Services of all kinds are increasingly being delivered on-line via the internet. Many of these services involve transactions which are either financial or involve personal information. If access to these services is compromised, wrongdoers may steal money or personal information from a consumer of such services, causing harm to the consumer and also to the service provider. Such service providers may include banks, merchants, medical services and Government benefits agencies.
To prevent unauthorized access to these services, service providers typically require the customer to identify themselves using some sort of pseudonym, and to corroborate this with a password.
In recent years, cyber criminals have devised ways to eavesdrop the entry of such credentials and to use them for unauthorized access. A typical means of eavesdropping is to fool the customer into opening a file which secretly installs a keystroke logger and captures the characters typed by the customer when entering their credentials. Another method is to redirect the customer to a rogue site resembling that of the service provider in every respect, inducing the customer to enter their credentials which are thus directly captured by the criminal.

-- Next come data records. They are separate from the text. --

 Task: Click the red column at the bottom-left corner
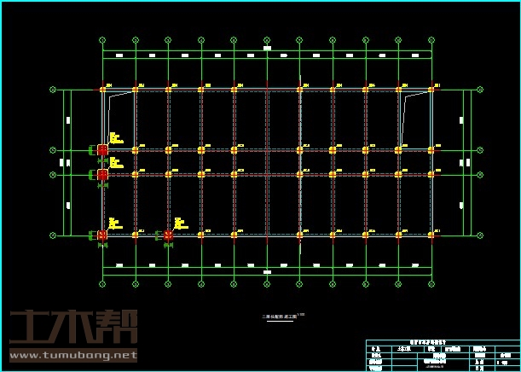click(x=101, y=235)
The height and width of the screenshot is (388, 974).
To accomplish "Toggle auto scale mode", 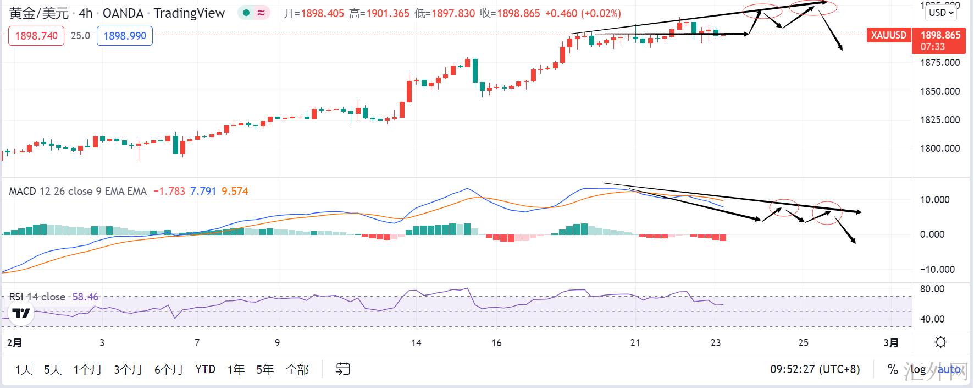I will 949,369.
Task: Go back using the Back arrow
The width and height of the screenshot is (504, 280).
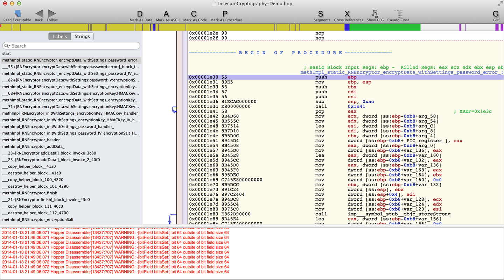Action: coord(39,14)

In order to defend against such attacks, service providers have responded by a number of means, including: asking the customer to enter individual characters from their passwords, perhaps using dropdown menus, in order to evade key loggers; and requiring verification from a separate device known to be owned by the customer, such as a key-generating token, a mobile phone, or a password generator enabled by a chip-and-pin card. In addition, service providers are aware that passwords can easily be guessed or compromised, and are demanding the use of more complex passwords.
However consumers have a limited ability or desire to create, manage or remember a proliferation of complex passwords, and many consumers therefore use the same password for most or all of their on-line presences. The result is that if this single password—however complex—is compromised in the context of access to one service provider, then the consumer's entire cyber life is open to the criminal.

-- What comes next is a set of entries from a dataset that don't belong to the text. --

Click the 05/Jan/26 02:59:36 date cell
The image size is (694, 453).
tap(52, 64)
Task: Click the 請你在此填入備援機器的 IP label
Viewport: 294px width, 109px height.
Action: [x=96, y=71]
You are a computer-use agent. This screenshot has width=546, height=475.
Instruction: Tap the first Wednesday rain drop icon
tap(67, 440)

The defenses described above all have the effect of creating greater complexity in the user experience, either requiring more data to remember, requiring more steps in the log-on procedure, or the possession, availability and simultaneous use of a second device. Such complexity is known to reduce the customer's proclivity to engage in or complete transactions.
Many consumers are unwilling to use a single identity for all their online transactions, as they believe this makes their cyber life easier for third parties to track in violation of their privacy. They therefore prefer to undertake their activities behind a variety of pseudonyms. When solving the problem of credentials, it is therefore important to allow the consumer to choose their own pseudonym, and to concentrate on the challenge of verification.
Many biometric means have been used to verify personal identity. Many of these solutions, such as fingerprint recognition, require a special hardware sensor device to be present in the user device. This is a barrier to wide take-up. Of all biometric means, there are some which can work by making use of sensors which are already widely available on user devices such as computers, tablets or mobile phones. These are: the visual recognition of some feature of the user; exploiting a camera; and the audio recognition of the user's voice, exploiting a microphone.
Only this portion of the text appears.